AVS 50th International Symposium
    Processing at the Nanoscale Thursday Sessions
       Session PN-ThA

Paper PN-ThA3
Reactions of Silicon and Gold Nanostructures on Surface-Templated Molecule Corrals

Thursday, November 6, 2003, 2:40 pm, Room 317

Session: Molecular Monolayers
Presenter: Y. Liu, University of Delaware
Authors: Y. Liu, University of Delaware
Z Zhang, University of Delaware
M. Wells, University of Delaware
A.V. Teplyakov, University of Delaware
T.P. Beebe, Jr., University of Delaware
Correspondent: Click to Email

Semiconductor and metal nanostructures display novel size-dependent properties as a result of quantum confinement. New concepts and new challenges evolve with regard to the potential applications of these nanostructures in molecular electronics, sensors, biological interfaces and biomedical applications, advanced material design, charge storage, light-emitting diodes, energetic materials, and other applications that remain unknown at present. Semiconductor and metal nanostructures on surface-templated molecule corrals are unique because large numbers of these nanostructures with controlled size, height, shape, surface density, and position or pattern can be produced quickly and efficiently with a narrow size dispersion in a parallel process that takes only minutes.
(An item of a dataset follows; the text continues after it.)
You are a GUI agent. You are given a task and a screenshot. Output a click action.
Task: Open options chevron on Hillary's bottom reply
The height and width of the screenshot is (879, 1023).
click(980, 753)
In this work, the formation and modification of silicon and gold nanostructures templated on the highly oriented pyrolytic graphite (HOPG) basal plane will be discussed. Molecule corrals are typically formed with a high degree of control by a simple bench-top process in an oven operating at approximately 650 °C in the ambient air from the preexisting natural defects or manmade (ion-beam bombardment) defects on the surface. Silicon and gold nanostructures are vacuum evaporated onto these size- and shape-controlled molecule corrals. These nanostructures are then functionalized with a number of reagents, including organosilanes and organothiols. Scanning tunneling microscopy, atomic force microscopy, time-of-flight secondary ion mass spectrometry, Fourier-transform infrared spectroscopy and X-ray photoelectron spectroscopy are used to characterize the degree of chemical modification of surface-templated nanostructures before and after modification.